IC: There's been a lot of talk about a kind of reconciliation and unity, especially from Republicans, in the past few days. And there's been a lot of talk about punishment for this bad behavior, both for the people that did it and for President Trump. What does Reconstruction teach us about that?
EF: I think the lesson of Reconstruction, sadly, is that it requires a lot of vigor, I suppose, to actually enforce a kind of a new regime. Reconstruction in our modern terminology was an attempt at regime change. Remember how we used to talk about regime change in Iraq and that kind of thing? Changing a regime based on slavery to one based on racial equality, that was a pretty big job to do. And it required force. President Grant was elected in 1868 with the slogan, "Let us have peace." He wanted reconciliation. Three years later, he's sending troops into South Carolina to crush the Ku Klux Klan. You can't have peace when the other side is out there acting as a terrorist body, assassinating people if they try to vote and things like that. So the tragedy of Reconstruction is that the commitment to enforce it waned much too soon.

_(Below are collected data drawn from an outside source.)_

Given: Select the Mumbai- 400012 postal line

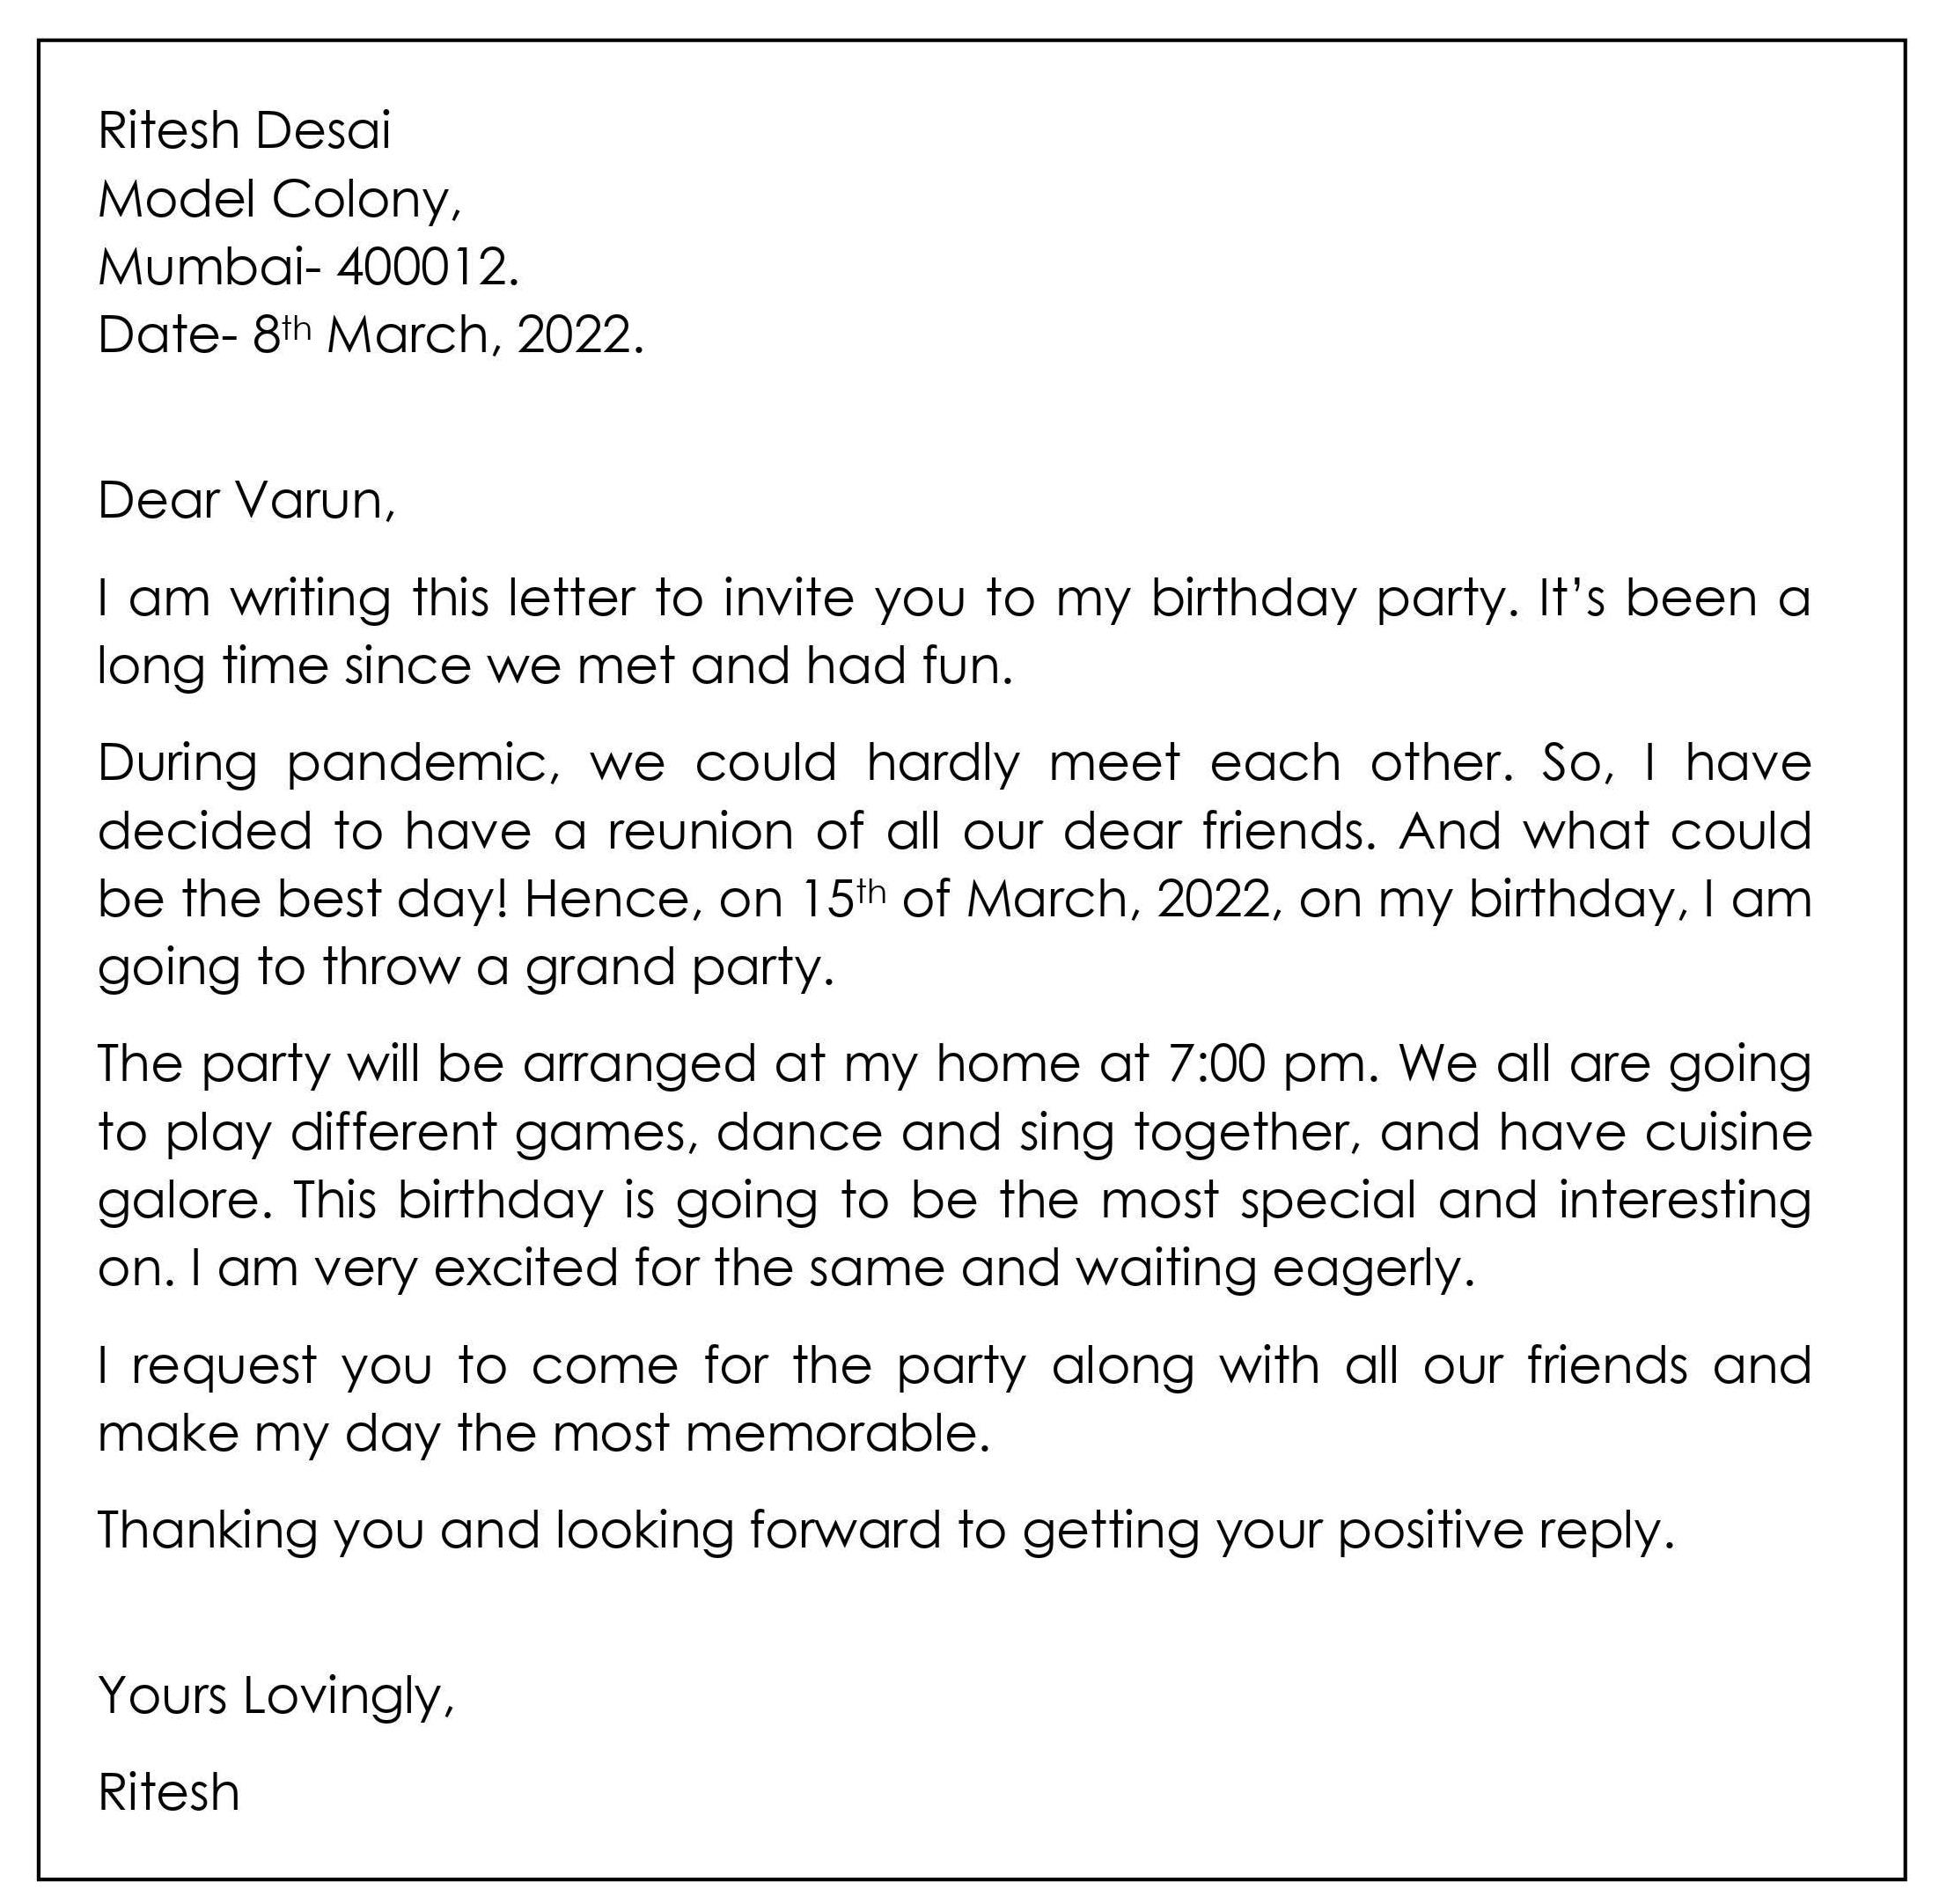Looking at the screenshot, I should (308, 267).
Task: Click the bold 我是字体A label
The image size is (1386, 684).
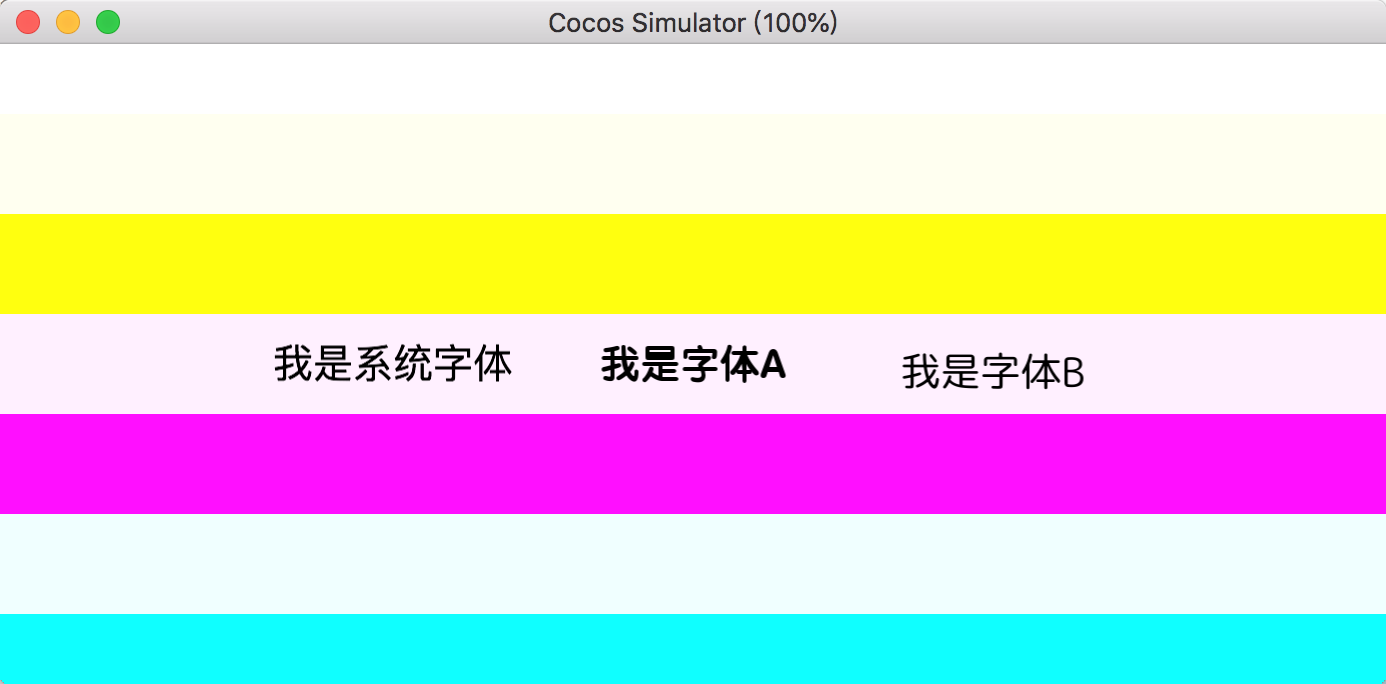Action: 693,366
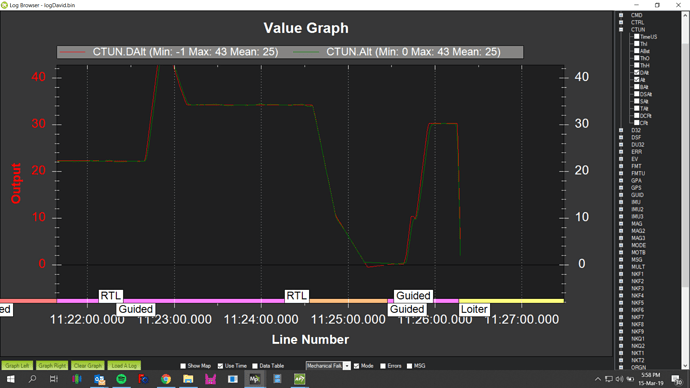Open the green APM taskbar icon
This screenshot has width=690, height=388.
(299, 379)
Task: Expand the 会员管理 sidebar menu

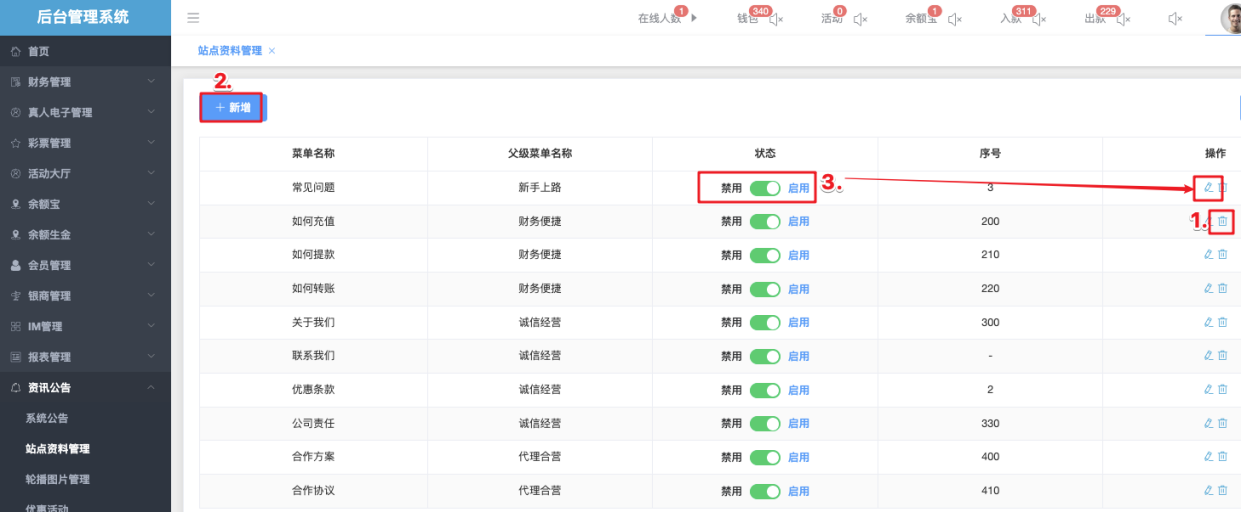Action: pyautogui.click(x=85, y=265)
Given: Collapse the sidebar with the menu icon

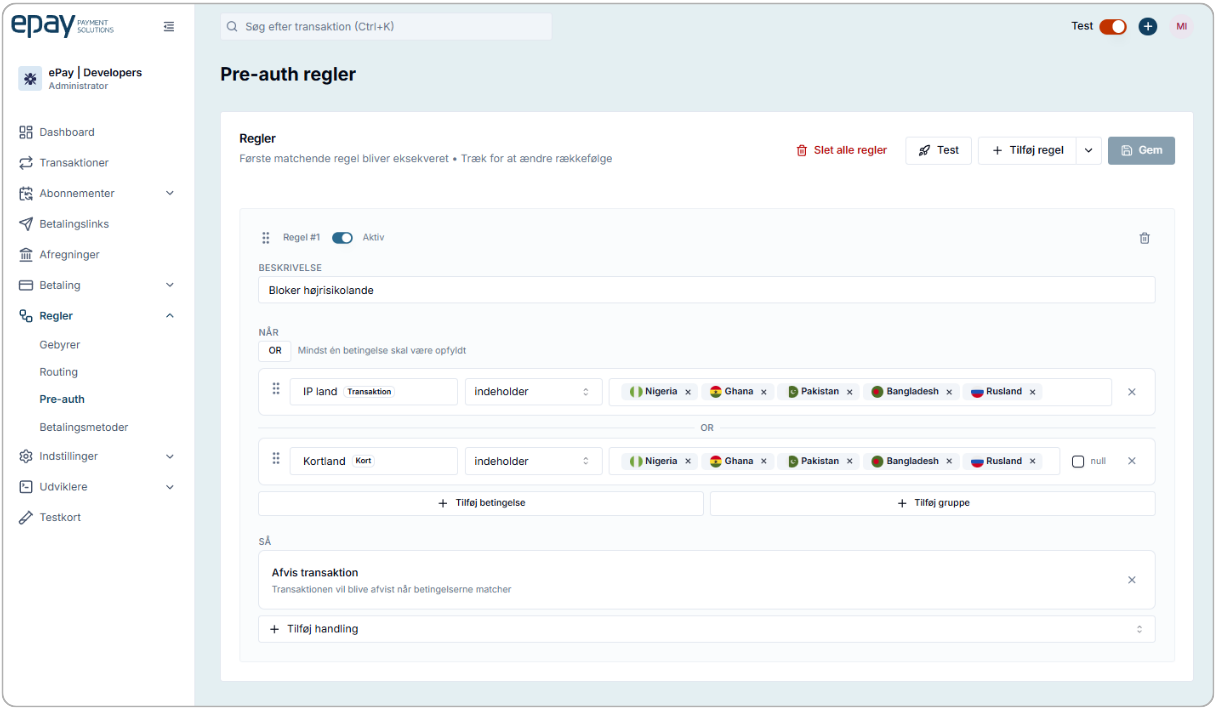Looking at the screenshot, I should [169, 27].
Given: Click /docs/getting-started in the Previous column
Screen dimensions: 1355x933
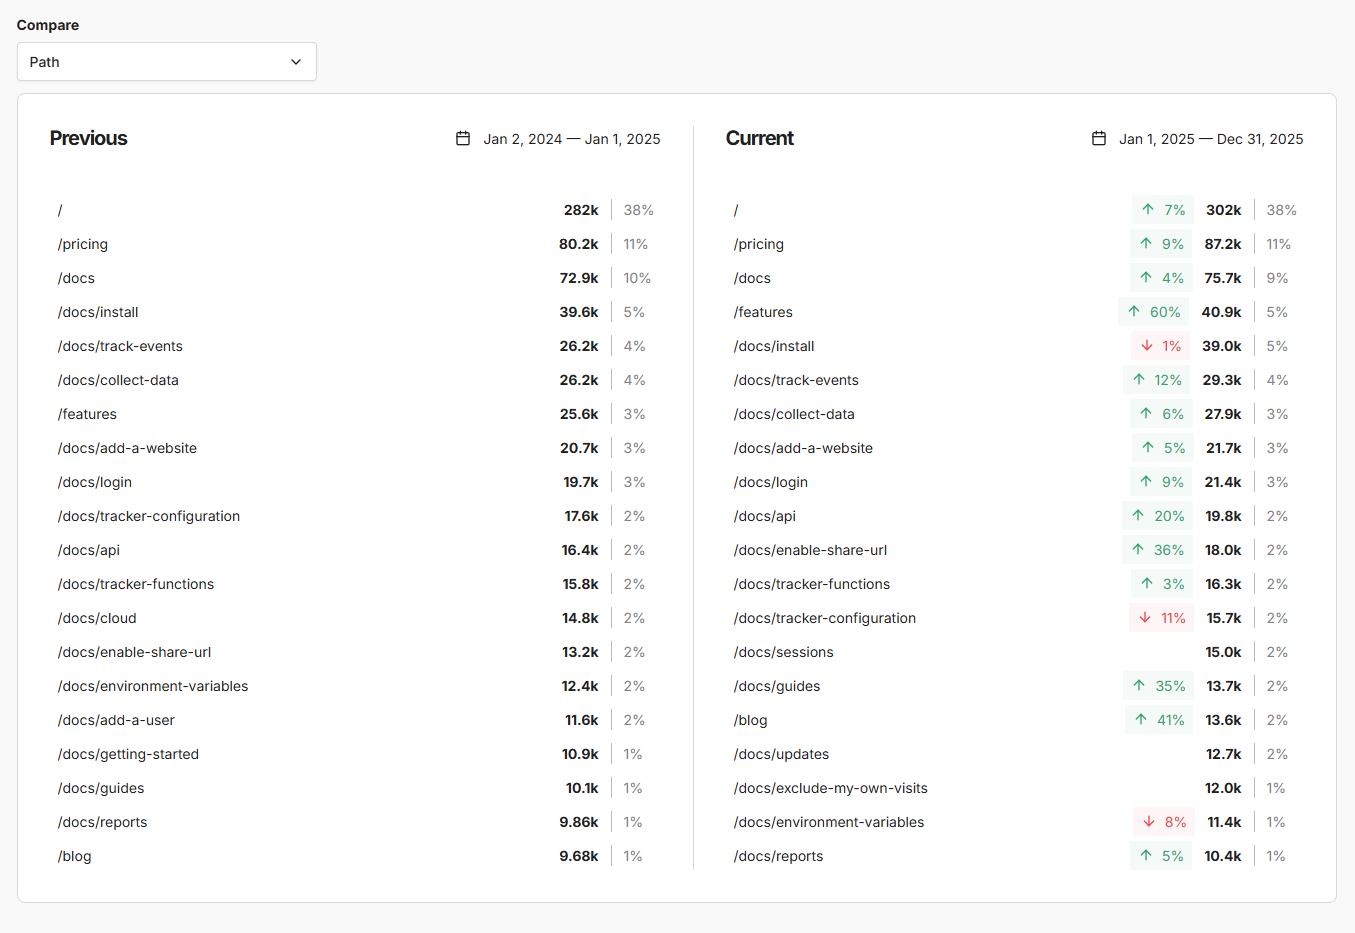Looking at the screenshot, I should 128,754.
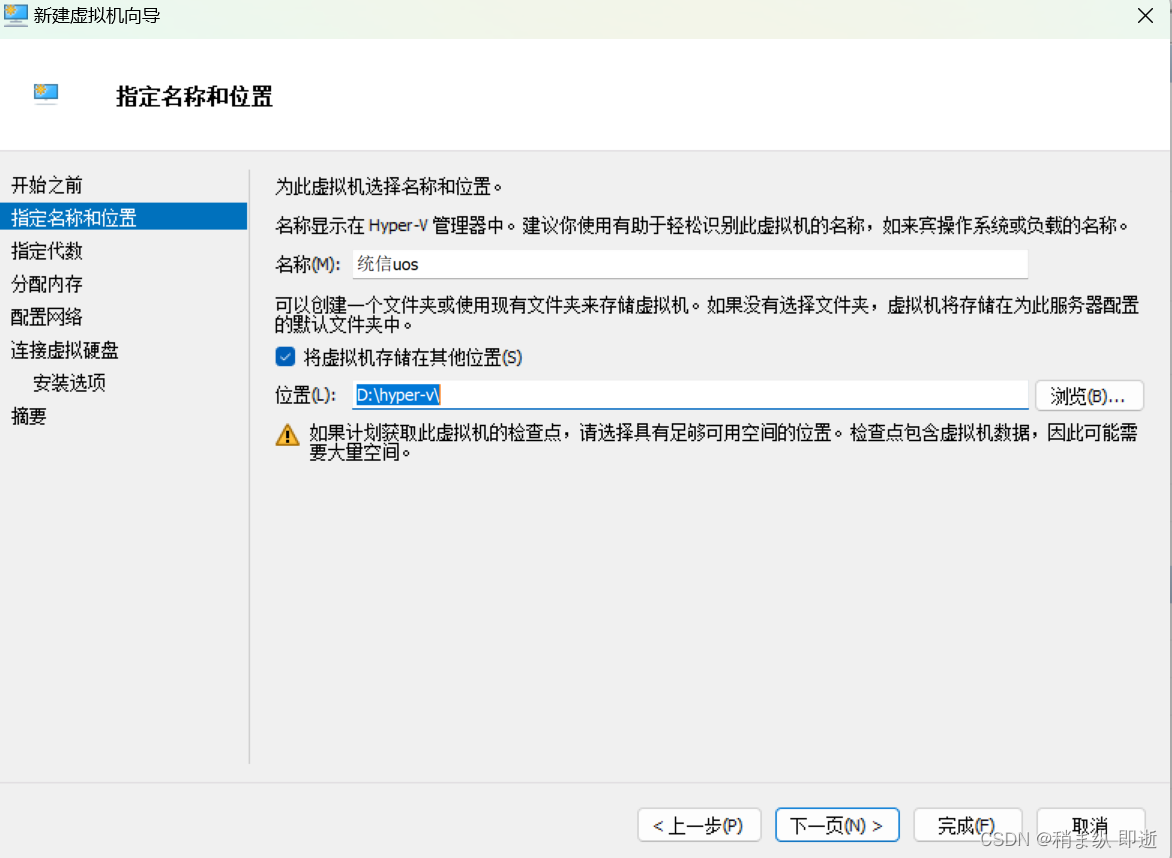
Task: Open the 浏览 folder browser
Action: pos(1089,395)
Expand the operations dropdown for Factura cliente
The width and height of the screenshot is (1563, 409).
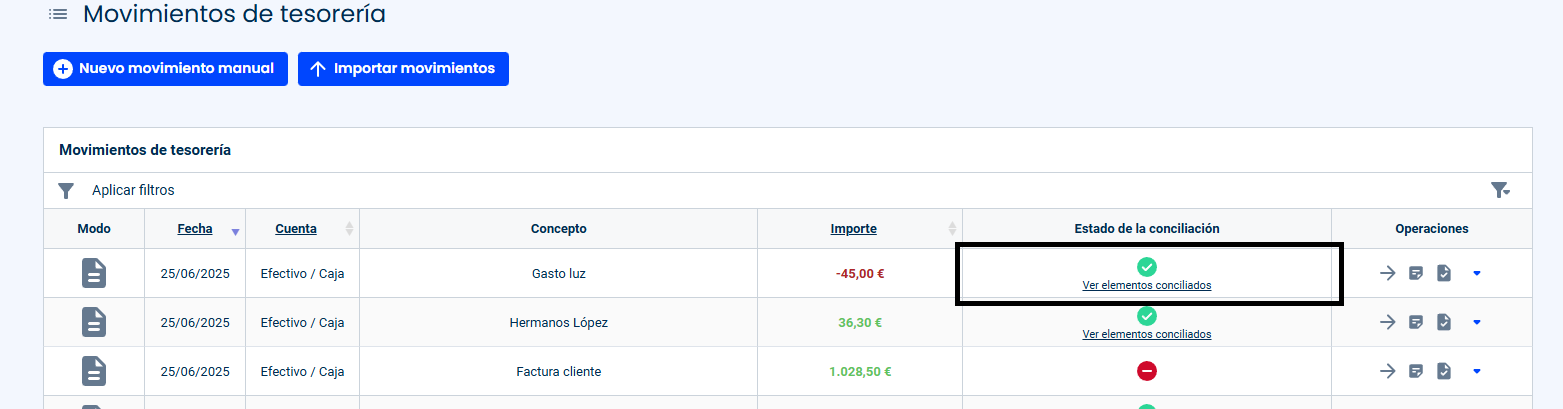pyautogui.click(x=1477, y=371)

It was a national problem, not just a Southern one. And eventually, with the acquiescence of the North, with the acquiescence of the Supreme Court, you get the overthrow of this ideal of equality and the imposition of a new system of white supremacy. It's not the same as slavery, it's different, but it's still a deeply unequal system in the South that then lasts well into the middle of the twentieth century. So, yeah, reconciliation is a wonderful idea, but it takes two to tango. And if Southern whites were irreconcilable, that made it very difficult.
IC: You alluded to Georgia. And, as you said, there is something incredible and kind of inspiring about an African-American being elected to a Senate seat in Georgia. What specifically struck you about that?
EF: Well, it is important. I mean, Georgia, like much of the Deep South, had a long history, first of all, of slavery. It was one of the major cotton-producing slave states. In Reconstruction, it had a very active Klan, which was very brutal and violent toward African-Americans and toward whites who coöperated with them. Later, it disenfranchised Black voters for a long time. In the middle of the twentieth century, you have leaders like Herman Talmadge there who were just absolute outright racist. You also have the lynching of Leo Frank, a Jewish factory superintendent in Georgia in the early twentieth century. So anti-Semitism was also pretty well entrenched.
I'm giving you a litany of bad things, but what's actually important is that people are able to overcome this. That with that history hanging over you, you still can elect a Black man and a Jew to the Senate from Georgia. So I think that's cause for optimism. We teach history, but history is not determinism. We don't have to just relive our history over and over again. It's possible to move beyond it, and I think what happened in Georgia is a little step in that direction.